- [SELECTED PASSAGE]
BEGIN

Devotion Aura of Paladins in WC3 is described as “The mere presence of a powerful paladin can instill great courage and inner strength in those around them. This powerful, spiritual surge actually increases the defensive capabilities of those gathered near the paladin,” but that could just be poetic.
In WoW itself, the Priests abilities Fear Ward and the removed Symbol of Hope, are Holy school spells explicitly described as making someone fearless/resistant to fear and the Paladin keeps Devotion Aura while adding Emancipate, which “unshackles the spirit”, the deleted “Evil is a Point of View” talent that let you turn Humanoids/Beasts as if they were Demons.
A player noticed that along with the plethora of Shadow spells that explicitly included the term “mind”, Priests might be psychics, causing a Dev to reply with the following…“The Light is often said to bring about feelings of positive emotion— hope, courage, comfort— and the like. Shadow abilities are just the opposite, able to impart feelings like despair, doubt, and panic. In a poetic sense, it can be said that the emotions which the Light brings about come from the “heart,” whereas the emotions manipulated by shadow are often based on survival logic, and therefore affect the “mind.” That said, priests and their abilities are not necessarily always psychic or telepathic in nature.”
The Light also apparently has some empathic abilities, allowing one to peer into someone’s mind/soul and see if they’re lying, as happened in Of Blood and Honor (book), Ashbringer (comics), Dark Riders (comics), while in the Dust to Dust and Ashes to Ashes (books), it was able to allow individuals to form empathic links.
Naaru are innate telepaths/empaths and have even more power with the Light. In A Thousand Year War, when Xe’ra Lightforges Turalyon, the details are vague, but Alleria is beside him and even she experiences a vivid extra-sensory (possibly false) experience wherein she goes to Stormwind, sees her son, shares his emotions, etc. When she comes out of the experience, Turalyon has been Lightforged and it seems he underwent his own experience as well.
Turalyon didn’t persuade Xe’ra to do anything. Alleria came before Xe’ra after being exposed to the Void, Xe’ra chided her, and Turalyon–fearing what Xe’ra might do-- pleaded for mercy before any sentence was was actually given. “Xe’ra’s merciless regard examined his (Turalyon’s) soul”, and only then did she sentence his loving wife of decades to imprisonment for life- a verdict which he did not protest.
Xe’ra held the power throughout the whole exchange. Nobody defied her will. Only pleaded mercy in the face of an unknown punishment.
But yeah, Xe’ra’s definitely better than all those other villains in the sense that she’s more high minded type and less concerned with petty matters or personal glory. As if it hasn’t been made obvious, the danger she presents is that of a person who is so convinced of their own righteousness, that they circle right back around into doing terrible things.

END

- [ACTIONS TO TAKE]
(1) Reproduce the stretch of the Warcraft lore passage from "The Light also" through "form empathic links.", word for word.
(2) Pick up the Warcraft lore passage about the Light and Xe'ra after its final sentence and write what comes next.

- [DATASET EXCERPTS]

BEGIN

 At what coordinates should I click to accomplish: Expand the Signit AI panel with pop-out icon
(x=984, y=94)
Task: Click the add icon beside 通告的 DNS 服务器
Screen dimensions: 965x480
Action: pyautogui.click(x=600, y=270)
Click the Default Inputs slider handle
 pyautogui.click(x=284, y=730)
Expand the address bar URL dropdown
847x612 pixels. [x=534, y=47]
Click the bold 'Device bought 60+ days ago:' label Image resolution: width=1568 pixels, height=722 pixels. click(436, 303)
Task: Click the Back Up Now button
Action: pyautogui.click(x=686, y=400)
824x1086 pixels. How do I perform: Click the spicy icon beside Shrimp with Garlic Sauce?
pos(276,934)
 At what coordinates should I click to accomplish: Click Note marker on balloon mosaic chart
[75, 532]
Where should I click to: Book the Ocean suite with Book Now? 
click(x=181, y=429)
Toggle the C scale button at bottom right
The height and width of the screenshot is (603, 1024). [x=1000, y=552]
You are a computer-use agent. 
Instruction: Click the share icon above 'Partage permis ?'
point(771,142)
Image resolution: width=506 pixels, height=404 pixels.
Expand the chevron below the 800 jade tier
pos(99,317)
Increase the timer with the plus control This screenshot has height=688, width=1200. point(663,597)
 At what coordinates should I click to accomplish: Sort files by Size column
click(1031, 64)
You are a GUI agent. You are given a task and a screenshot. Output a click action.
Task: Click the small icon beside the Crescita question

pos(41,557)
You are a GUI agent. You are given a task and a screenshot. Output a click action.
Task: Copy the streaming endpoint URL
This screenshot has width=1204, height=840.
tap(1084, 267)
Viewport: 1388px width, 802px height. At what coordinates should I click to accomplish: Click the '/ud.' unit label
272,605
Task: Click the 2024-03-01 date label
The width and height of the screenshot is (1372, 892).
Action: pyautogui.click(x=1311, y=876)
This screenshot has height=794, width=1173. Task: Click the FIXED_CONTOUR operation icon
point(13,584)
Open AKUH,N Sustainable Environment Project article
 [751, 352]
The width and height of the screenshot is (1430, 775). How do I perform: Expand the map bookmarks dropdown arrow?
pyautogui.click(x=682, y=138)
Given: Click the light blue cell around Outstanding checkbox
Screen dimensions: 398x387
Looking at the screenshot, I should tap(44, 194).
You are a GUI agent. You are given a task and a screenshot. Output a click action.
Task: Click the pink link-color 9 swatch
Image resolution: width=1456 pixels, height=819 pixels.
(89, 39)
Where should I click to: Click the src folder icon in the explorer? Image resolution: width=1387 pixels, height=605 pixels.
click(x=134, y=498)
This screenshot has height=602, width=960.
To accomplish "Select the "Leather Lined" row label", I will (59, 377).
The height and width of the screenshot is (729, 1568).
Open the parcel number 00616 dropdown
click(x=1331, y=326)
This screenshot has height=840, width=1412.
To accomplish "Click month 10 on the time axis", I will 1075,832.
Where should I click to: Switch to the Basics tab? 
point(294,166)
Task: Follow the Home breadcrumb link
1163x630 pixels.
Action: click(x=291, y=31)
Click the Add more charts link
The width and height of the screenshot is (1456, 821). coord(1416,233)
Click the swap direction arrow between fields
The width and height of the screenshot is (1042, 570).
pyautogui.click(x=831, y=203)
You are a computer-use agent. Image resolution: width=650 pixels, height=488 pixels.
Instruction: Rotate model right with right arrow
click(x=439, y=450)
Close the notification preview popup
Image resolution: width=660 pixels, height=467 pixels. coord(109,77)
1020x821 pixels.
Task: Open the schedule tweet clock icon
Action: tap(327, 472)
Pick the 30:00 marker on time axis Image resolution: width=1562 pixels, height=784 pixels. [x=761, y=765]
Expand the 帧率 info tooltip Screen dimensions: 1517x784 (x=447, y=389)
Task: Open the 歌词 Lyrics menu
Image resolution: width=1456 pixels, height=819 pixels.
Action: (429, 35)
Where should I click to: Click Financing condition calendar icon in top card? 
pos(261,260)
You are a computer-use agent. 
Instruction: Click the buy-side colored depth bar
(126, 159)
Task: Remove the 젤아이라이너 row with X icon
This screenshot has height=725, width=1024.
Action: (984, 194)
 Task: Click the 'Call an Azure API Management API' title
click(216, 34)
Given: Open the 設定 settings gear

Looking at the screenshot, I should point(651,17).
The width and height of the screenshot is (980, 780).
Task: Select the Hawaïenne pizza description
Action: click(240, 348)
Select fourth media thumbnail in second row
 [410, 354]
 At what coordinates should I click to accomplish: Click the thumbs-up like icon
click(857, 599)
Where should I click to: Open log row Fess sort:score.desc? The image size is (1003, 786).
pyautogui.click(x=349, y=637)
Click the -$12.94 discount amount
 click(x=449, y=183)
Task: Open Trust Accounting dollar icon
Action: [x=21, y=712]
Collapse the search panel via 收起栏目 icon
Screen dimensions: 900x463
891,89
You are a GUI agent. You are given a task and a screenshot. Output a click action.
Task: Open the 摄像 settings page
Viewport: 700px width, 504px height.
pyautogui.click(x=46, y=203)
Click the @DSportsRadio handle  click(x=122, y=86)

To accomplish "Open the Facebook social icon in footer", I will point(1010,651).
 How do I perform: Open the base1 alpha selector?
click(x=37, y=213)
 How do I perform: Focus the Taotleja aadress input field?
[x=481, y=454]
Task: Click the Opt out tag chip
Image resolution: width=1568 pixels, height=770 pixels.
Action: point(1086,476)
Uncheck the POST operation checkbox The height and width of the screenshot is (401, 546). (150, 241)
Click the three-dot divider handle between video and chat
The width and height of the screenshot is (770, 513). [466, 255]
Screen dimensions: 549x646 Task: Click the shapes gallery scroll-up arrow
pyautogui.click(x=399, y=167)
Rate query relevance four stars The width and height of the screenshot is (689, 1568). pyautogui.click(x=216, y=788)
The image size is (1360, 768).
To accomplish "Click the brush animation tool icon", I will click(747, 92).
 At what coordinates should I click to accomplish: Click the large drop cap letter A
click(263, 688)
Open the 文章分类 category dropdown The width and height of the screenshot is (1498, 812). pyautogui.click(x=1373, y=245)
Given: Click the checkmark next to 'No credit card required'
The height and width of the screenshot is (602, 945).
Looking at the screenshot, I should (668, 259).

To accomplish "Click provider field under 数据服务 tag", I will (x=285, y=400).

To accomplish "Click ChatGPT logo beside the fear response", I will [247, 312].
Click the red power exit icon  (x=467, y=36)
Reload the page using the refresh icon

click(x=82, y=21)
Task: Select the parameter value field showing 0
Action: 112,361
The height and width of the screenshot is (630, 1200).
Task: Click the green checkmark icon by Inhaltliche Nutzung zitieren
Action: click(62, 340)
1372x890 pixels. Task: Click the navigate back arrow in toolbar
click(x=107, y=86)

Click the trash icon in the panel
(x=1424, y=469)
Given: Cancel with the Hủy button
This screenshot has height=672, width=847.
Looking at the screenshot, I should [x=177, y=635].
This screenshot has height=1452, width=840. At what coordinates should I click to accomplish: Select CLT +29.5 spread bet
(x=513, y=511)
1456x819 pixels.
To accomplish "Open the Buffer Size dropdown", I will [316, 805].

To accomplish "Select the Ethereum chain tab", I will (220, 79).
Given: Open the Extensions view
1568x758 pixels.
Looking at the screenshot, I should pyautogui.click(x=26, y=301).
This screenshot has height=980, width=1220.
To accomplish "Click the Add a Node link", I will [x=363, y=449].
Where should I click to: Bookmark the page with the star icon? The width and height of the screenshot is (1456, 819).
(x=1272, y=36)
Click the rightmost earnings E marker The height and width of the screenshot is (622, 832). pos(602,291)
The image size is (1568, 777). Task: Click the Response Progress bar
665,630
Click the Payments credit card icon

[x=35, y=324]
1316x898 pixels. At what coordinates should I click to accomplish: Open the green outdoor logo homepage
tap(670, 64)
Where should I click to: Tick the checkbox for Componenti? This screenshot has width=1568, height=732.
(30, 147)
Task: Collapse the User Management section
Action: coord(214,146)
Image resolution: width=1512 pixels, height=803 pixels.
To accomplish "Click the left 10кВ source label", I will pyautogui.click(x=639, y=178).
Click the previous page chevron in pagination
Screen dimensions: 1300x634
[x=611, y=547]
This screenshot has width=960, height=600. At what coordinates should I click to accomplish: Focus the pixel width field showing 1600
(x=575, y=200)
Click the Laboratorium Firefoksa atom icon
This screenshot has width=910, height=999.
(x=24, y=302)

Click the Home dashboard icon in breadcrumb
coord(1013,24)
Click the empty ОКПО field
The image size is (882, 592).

END

- [THE ANSWERS]
(1)
The Light also apparently has some empathic abilities, allowing one to peer into someone’s mind/soul and see if they’re lying, as happened in Of Blood and Honor (book), Ashbringer (comics), Dark Riders (comics), while in the Dust to Dust and Ashes to Ashes (books), it was able to allow individuals to form empathic links.

(2)
And you don’t see me over here trying to argue that MU Garrosh, Lord Godfrey, Gul’dan, Azshara, Sargeras, Zovaal, N’Zoth and all the stuff they did were “good actually”. Even though all of them could have just as easily delivered some speech about how they actually were all doing it all for the greater good in their own fights against the Void and/or Legion.
No, this is not about me hating Xe’ra as a character. I don’t hate her. I think she’s pretty interesting, actually. As mentioned before, her lack of pettiness and her righteous resolve are an interesting take as far as WoW antagonists have gone. Also she gives the Light and the Naaru some more nuance. I don’t want her to just be swept under the rug and forgotten about. I want to see her in the story again doing the stuff she did in Legion and BfA and have it confronted.
And if/when they do that story, I totally expect her to be challenged by other Light themed characters like Anduin and Velen; other characters that I do rather like.
I’m definitively not a fan of Illidan’s character. The immortal Night Elf half demon who is blind but sees magically and dual wields dual bladed swords (quad blades?), and struts around shirtless with tribal tattoos all over his body that glow when he uses his demon powers. He reads like a bad fanfic character. His hammy delivery also–for me–is too much even for WoW’s usual level of melodrama. I too burst into laughter at the “I AM Y SCARS!” line. I don’t give him a pass and try to act like he wasn’t a villain in past appearances either, even if he does suddenly show up in Legion as an anti-hero.
It’s just that I can recognize situations in a work where one character is meant to be sympathetic/heroic/right and the other is being portrayed as unsympathetic/villainous/wrong.
For the arg about the Ebon blade arc, afair from doing DK in Legion, the class hall quest definitely seems to take the side that going for Light’s Hope was going too far even for the resident anti-villains in the four horsemen arc.
Elves don’t really seem to do formal marriage outside of Knaak’s terrible Rhonin books so having kids together and still being a couple is about as good as the full ceremony tbh.
Hearing that during Legion made me feel weird, people really hated “Hush, Tyrande” for having Malfurion having this nasty dudebro moment at Tyrande, and this is, like, even worse but I hardly ever saw it get brought up.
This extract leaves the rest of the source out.